Being busy, I think, is one of the idols of my generation. This likely stems from college life where we keep tight schedules and late nights. As a result we enter the adult world with the idea that if we’re not kept running from thing to thing with reckless abandon that we’re not doing enough. That we’re lazy. That we’re not well-rounded. Being busy is not actually the problem here. The notion that being busy is the ideal is marring our idea of what true fulfillment should look like.
Each person is different. Some people are more introverted and need time to decompress after a long day of socializing at work. No person of this character should feel guilty for taking some time alone.
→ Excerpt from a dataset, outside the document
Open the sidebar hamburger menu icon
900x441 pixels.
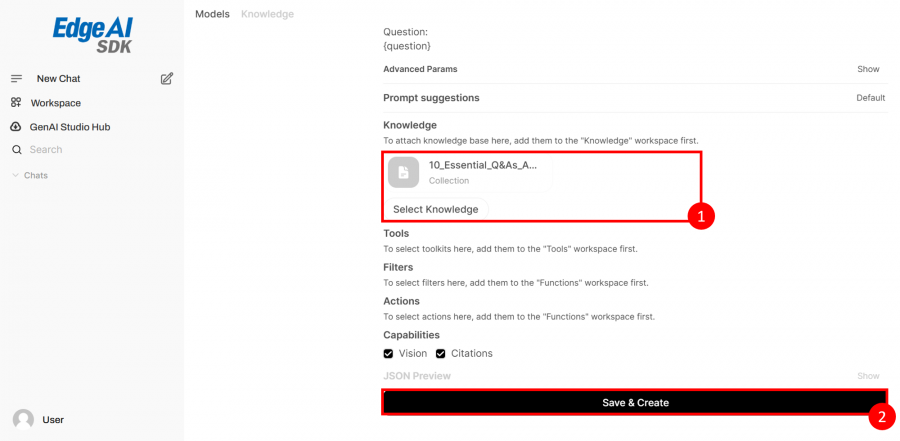(16, 78)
Others are more extroverted and find relaxation in talking nonstop about their day and what’s happening for the rest of the week and what might happen tomorrow [I’m this kind of person]. This person should not feel guilty for sitting over a cup of coffee and talking to their spouse.
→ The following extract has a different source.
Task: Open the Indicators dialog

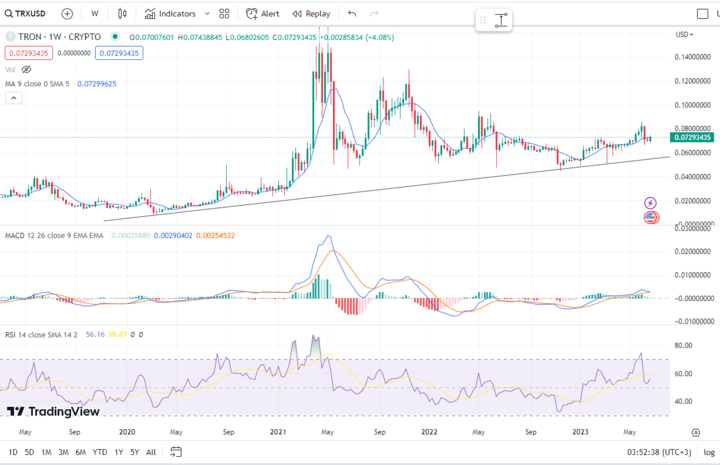Action: tap(170, 14)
Neither the introvert nor the extrovert need feel that they must do something after work or school. A 9-5 day at the office is more than enough. If someone wished to volunteer, attend classes, work out, attend a sports event, or go to a church meeting all those things are fine, good. But, if they’re causing so much stress that, when asked “how are you doing?” we gasp and sigh and say, “I’m really busy right now” then we’re doing too much. We’re succumbing to the peer-pressure. We’re equating “busy” with “fulfilled” and the two are not the same thing.
So. How do we escape from the peer-pressure invading our regular language? Creating the mindset that you “get” to do something after work instead of “have” to do something after work is likely to be one of the most helpful ways to aid you in this changed mindset.
Filling our schedules with things that are rewarding and help us to grow will enable us to avoid that stressed-out busy feeling. If we’re doing things we love instead of just doing things for the sake of being busy then we will find ourselves to be less concerned with being busy and more concerned with the tasks themselves.